Louis Ortiz was an average man struggling with unemployment in the Bronx until Barack Obama began making headlines. Once Ortiz realized that he bore an uncanny resemblance to the man running for president of the United States – and that he could make money due to it – he began his career as a political impersonator. Ortiz started dressing, talking, and acting like Obama, moving from street corners to music videos to a full-fledged comedy show with fellow Bill Clinton and Mitt Romney look-alikes, and a master impersonator was slowly crafted. At the heart of Ortiz’s story is his love for his teenage daughter, for whom he works hard so that he can afford to pay for her education. He may look like the exceedingly wealthy president; however, Ortiz’s life is not glamorous, although thoughts of his daughter keep his spirits high even as he struggles to make ends meet.

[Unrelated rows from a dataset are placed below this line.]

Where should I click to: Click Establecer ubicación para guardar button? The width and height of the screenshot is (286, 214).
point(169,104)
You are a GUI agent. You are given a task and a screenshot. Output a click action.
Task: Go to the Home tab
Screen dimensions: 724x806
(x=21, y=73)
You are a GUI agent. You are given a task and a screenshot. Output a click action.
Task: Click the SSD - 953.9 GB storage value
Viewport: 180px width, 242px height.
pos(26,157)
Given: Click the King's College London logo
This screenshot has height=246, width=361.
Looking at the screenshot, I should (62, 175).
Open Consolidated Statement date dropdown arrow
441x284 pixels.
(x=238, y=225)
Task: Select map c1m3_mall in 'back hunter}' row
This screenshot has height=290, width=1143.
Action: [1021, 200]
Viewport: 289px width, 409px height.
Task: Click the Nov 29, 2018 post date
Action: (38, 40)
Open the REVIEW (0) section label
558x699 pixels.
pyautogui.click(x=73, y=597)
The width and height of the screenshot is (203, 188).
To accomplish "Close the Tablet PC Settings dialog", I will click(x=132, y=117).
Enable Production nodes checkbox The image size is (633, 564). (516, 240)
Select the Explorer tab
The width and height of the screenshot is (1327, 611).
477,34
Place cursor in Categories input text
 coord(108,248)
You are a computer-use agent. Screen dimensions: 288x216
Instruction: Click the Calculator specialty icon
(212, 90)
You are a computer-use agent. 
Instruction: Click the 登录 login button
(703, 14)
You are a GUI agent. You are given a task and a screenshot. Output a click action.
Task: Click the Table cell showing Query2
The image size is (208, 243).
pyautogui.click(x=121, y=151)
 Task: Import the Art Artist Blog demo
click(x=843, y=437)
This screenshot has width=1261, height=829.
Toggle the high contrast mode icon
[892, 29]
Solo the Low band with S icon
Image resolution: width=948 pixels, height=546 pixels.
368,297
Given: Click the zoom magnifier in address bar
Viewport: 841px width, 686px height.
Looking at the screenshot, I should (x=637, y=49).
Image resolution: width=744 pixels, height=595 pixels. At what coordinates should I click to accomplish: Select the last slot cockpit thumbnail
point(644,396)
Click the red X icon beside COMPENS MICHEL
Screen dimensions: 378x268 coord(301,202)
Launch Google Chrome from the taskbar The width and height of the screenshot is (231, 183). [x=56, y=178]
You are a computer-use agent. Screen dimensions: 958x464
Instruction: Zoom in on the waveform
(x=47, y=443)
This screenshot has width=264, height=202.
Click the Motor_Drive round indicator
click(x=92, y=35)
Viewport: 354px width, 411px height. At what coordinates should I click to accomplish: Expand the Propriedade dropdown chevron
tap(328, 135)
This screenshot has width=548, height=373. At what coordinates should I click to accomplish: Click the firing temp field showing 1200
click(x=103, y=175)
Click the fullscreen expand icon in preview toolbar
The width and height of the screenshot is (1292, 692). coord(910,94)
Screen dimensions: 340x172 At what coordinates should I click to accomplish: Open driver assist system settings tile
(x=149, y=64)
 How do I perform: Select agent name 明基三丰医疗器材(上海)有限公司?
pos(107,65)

Bronx Obama benefits from a crowd-pleasing story related at an energetic and snappy pace. The funny and likeable Ortiz himself narrates the film, providing the ideal point of view for his story and allowing the viewer an insider’s glimpse into his thoughts and emotions. The film remains humourous and entertaining throughout, although it does appropriately touch on weighty issues such as impending poverty and comedic racism while avoiding taking any sort of political stance. Genuine emotion arises throughout the film, especially as Ortiz relates to his daughter, as well as suspense, as re-election and the possibility of Obama’s disappearance from office loom. This film is also very funny, as simple shots of men who look like political figures living their everyday lives are often enough to prompt organic laughter.
Both Ortiz’s likeness to President Obama and his story are truly uncanny, and by the end of the film, it becomes difficult to determine which shots are of Ortiz and which are of the man he is impersonating. At the premier that I attended, Ortiz took to the stage after the screening to answer a few questions, and I was struck by his humble nature and eloquent speech. Of course, Ortiz was dressed in character, and he treated the audience to an excerpt from one of Obama’s famous speeches as a conclusion. Ultimately, Bronx Obama depicts Ortiz as an average individual who works hard to provide for his daughter. The fact that what he does best is impersonating arguably the most powerful man in the world results in an entertaining and fascinating film from a first-time feature director who certainly proves himself to be one to watch.